Collected data entries
----
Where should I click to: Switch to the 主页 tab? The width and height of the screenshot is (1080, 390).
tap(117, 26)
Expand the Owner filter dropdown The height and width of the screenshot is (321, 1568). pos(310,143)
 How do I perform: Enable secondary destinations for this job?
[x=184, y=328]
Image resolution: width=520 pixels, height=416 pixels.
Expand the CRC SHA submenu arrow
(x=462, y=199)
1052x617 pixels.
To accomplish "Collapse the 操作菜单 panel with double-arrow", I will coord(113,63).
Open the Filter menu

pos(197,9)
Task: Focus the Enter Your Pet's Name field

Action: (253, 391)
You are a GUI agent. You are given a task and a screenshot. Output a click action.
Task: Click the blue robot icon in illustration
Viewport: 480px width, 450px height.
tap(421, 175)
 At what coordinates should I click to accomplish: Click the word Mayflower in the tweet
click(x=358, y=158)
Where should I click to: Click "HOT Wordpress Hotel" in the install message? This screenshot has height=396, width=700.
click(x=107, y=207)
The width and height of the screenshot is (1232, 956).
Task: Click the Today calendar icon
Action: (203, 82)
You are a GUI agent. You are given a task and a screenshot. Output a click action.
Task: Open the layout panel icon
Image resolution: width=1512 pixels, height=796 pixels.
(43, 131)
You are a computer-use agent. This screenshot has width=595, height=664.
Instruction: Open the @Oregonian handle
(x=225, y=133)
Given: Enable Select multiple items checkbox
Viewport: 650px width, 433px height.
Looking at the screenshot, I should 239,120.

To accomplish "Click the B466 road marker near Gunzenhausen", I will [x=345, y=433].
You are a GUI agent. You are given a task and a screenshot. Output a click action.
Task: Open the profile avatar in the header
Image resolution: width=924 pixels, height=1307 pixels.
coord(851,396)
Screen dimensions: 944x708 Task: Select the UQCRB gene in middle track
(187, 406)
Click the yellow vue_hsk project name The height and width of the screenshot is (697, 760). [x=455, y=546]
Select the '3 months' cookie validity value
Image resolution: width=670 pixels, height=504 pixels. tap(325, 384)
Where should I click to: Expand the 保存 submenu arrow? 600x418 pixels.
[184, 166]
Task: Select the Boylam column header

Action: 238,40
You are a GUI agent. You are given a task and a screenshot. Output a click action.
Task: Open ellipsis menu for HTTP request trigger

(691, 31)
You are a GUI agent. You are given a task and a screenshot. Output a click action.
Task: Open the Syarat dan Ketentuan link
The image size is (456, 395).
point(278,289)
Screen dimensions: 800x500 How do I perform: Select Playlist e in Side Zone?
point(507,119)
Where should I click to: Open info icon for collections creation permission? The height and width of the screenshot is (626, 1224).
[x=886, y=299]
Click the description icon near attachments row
----
:: WHAT IS NEEDED ::
From the entries above, restate word for word the lines from the line containing "Task: Focus the Enter Your Pet's Name field" to the line containing "Task: Open the layout panel icon", both ends included, and nothing more.

:: RESPONSE TO THE EXERCISE ::
Task: Focus the Enter Your Pet's Name field

Action: (253, 391)
You are a GUI agent. You are given a task and a screenshot. Output a click action.
Task: Click the blue robot icon in illustration
Viewport: 480px width, 450px height.
tap(421, 175)
 At what coordinates should I click to accomplish: Click the word Mayflower in the tweet
click(x=358, y=158)
Where should I click to: Click "HOT Wordpress Hotel" in the install message? This screenshot has height=396, width=700.
click(x=107, y=207)
The width and height of the screenshot is (1232, 956).
Task: Click the Today calendar icon
Action: (203, 82)
You are a GUI agent. You are given a task and a screenshot. Output a click action.
Task: Open the layout panel icon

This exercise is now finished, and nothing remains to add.